Mundigak

Uit Wikipedia, de vrije encyclopedie
Mundigak
منډیګک
Mundigak
Plattegrond van de opgegraven overblijfselen van Laag IV
Mundigak (Afghanistan)
Mundigak
Situering
Land Vlag van Afghanistan Afghanistan
Locatie provincie Kandahar
Coördinaten 31° 90′ NB, 65° 52′ OL
Informatie
Periode bronstijd
Cultuur Helmandbeschaving
In Mundigak gevonden zegels, derde millennium voor Chr.

Mundigak (Pashto: منډیګک) is een archeologische opgravingslocatie in Afghanistan, ongeveer 55 km ten noordwesten van Kandahar. Dit zijn de overblijfselen van een van de vroegste steden in het gebied tussen India en Iran. De stad wordt toegeschreven aan de Helmandbeschaving, die ook in het oosten van Iran wordt bevestigd.

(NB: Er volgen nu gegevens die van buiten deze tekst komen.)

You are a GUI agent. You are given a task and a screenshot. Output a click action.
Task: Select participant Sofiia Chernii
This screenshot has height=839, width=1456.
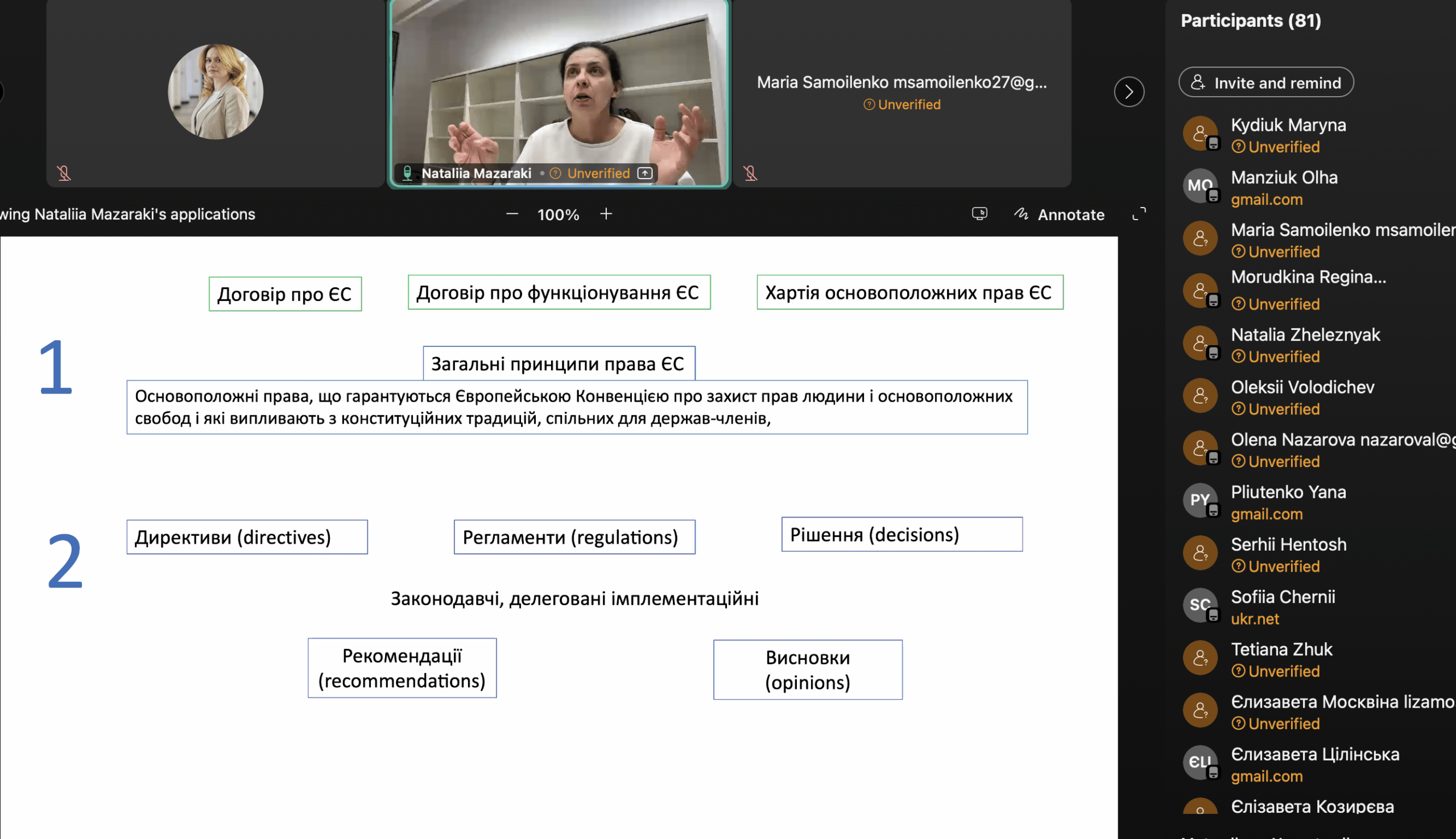pos(1283,597)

Opgravingen van 1951 tot 1958 brachten de overblijfselen aan het licht van een aanzienlijk stadscomplex met stadsmuren, een paleis en een tempel. Vóór deze opgravingen was er weinig bekend over de prehistorie van Afghanistan. De ontdekking van een relatief grote, prehistorische stad in Afghanistan wierp een heel nieuw licht op de ontwikkeling van beschavingen in het gebied tussen Iran en India. Een groot deel van de vondsten was ongeëvenaard, zodat een gedetailleerde datering van de afzonderlijke vestigingsfasen problematisch was en vandaag de dag nog steeds controversieel is. De stad had mogelijk tot 10.000 inwoners;[1] en had in haar hoogtijdagen een oppervlakte van ongeveer 32 ha.

Het gebied van de Helmandcultuur is mogelijk gelijk te stellen aan een oude staatsstructuur. Mundigak zou daar de tweede belangrijkste stad zijn na Shahr-e Sukhteh.[2]

Locatie[bewerken | brontekst bewerken]

De overblijfselen van de stad liggen ongeveer 55 km ten noordwesten van Kandahar in de vallei van de Kushk-i Nakhud-rivier, die nu alleen seizoensgebonden water heeft en vooral in de zomer is opgedroogd. Verder naar het zuiden mondt de rivier uit in de Helmand. De plaats heeft waarschijnlijk aan belang gewonnen vanwege de ligging aan belangrijke handelsroutes.[3] Men nam aan dat van hieruit lapis lazuli, dat in het noorden van Afghanistan werd gedolven, naar Iran werd verhandeld.[4] Het veld van ruïnes wordt gedomineerd door verschillende heuvels. Tépé (heuvel) A is de hoogste van ervan. Hier werden de opgravingen geconcentreerd en de belangrijkste vondsten gedaan.